Kommentar #1 von Rudi K. Sander; www.textsteller.de:

Lieber Kai Schreiber,
wenn das in Ihrem Kopf so ausschaut, wie auf dem schönen Referenzfoto zu sehen, dann müssen Sie ein ganz dufter Typ sein.
Jetzt frage ich mich sogleich bebend, wenn ich die inkriminierte Dame, die solche Bilder mit einiger high-tec-Schlitzohrigkeit erzeugt, an meinen Kopf fummelnd und Ströme ableitend heranliesse, was die Welt dann zu sehen bekäme. Haben Sie eine Vermutung?
Ob hier, sozusagen vorausschauend, innige und ehrliche Introspektion schon helfen kann? Ich habe mal versuchsweise meine schönen grauen Augen geschlossen (Wolfsaugen: Neugierig bis auf die Seele), habe die Atmung reduziert, alle Glieder hängen lassen (eines hing schon), was glauben Sie, lieber Kai, welch eine Landschaft sich entwickelt hat?
Ich sollte es verschweigen (es war zu proletenhaft; prekariell im neuspeech), aber ich bin zu ehrlich (richtig geholfen hat mir das zwar noch nie, aber ich kann es nicht lassen).
Stellen Sie sich bitte Folgende vor: Ein Sonnentag, eine kleine Strasse, zehn Häuser rauf, zehn Häuser runter, drei Bäcker, ein Metzger, drei Kneipen, in der Mitte der Ostseite eine preussische Post, gegenüber das Haus Nummer 3. Baujahr 1895, vorgetäuschte Blockbauweise (dabei alles Ziegel, nur entsprechend verputzt), im ersten und zweiten Stock drangehängte Balkons (im ersten Stock herrschaftlich), schöne grosse Fenster, sonst aber 08/15, alles Grau-in-Grau, dem Zeitgeist eines gut rechnen könnenden Bauhern der auslaufenden Gründerzeit angemessen. Vor dem grossen doppelflügeligen Haustor (eine Einfahrt) eine grosse dicke Frau mit Wickelschürze, Pantoffeln statt Schuhe, massige braune Haare, hochgesteckt mit einem Dutt.
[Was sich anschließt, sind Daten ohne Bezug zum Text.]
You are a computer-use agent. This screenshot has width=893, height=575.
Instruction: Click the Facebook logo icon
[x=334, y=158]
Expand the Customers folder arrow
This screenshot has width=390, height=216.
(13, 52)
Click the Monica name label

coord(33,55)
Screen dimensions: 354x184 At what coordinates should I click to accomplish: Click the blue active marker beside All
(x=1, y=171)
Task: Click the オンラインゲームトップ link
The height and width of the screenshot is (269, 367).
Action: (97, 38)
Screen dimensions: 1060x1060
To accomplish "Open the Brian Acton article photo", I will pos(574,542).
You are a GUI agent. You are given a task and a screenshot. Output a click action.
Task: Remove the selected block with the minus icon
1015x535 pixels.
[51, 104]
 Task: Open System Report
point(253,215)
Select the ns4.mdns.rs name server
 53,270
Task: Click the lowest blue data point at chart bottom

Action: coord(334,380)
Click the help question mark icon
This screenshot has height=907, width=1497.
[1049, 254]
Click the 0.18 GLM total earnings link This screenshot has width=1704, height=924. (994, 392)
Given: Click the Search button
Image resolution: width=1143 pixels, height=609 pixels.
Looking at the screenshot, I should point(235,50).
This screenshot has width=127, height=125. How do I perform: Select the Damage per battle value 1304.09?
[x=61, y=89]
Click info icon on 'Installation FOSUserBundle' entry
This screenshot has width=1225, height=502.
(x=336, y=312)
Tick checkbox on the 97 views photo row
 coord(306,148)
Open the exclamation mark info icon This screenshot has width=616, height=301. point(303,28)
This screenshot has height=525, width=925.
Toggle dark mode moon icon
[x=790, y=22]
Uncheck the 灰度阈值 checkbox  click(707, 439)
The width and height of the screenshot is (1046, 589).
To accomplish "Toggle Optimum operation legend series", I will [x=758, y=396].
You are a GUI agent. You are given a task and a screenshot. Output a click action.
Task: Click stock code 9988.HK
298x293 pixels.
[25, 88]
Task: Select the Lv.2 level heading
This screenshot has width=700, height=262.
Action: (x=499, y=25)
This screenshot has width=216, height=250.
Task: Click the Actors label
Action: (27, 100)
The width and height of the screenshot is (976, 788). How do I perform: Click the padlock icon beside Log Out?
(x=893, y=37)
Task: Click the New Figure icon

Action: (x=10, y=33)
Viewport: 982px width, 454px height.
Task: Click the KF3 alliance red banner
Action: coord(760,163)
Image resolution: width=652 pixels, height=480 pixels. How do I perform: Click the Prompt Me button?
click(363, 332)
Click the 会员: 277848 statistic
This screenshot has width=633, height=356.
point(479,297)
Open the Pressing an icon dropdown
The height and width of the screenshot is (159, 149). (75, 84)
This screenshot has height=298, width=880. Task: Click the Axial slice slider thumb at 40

Sie schaut unwillig nach links, nach Süden, Richtung Landberger Strasse, weil sie auf ihren Enkel wartet, der gleich aus der Schule kommen sollte, aber – wie immer – sich verspätet (weil er den kleinen Mädchen quasselnd nachstellt, die in den Mädchenteil seiner Volksschule in der Friedenstrasse gehen, am Landsberger Platz; heute ein Politeirevier). Omas Gesicht hellt sich auf: Der Enkel naht. Alles in Butter. Der Enkel war ich, die Oma die Kommunisten-Oma, die mich erzogen hat. Von den Bomben, denen dies alles zum Opfer fiel, ist noch nichts zu sehen.
Ist das nicht auch ein schönes Bild?
(Wieder viel zu lang, wird die strenge Redaktion sagen).
Herzliche Grüsse, Rudi Sander

10.05.2007 | 18:39

Kommentar #2 von Uwe:

Hirnforschung, Kunst und Datenschutz. Kaum zu glauben, dass es hier eine Dreiecksbeziehung gibt.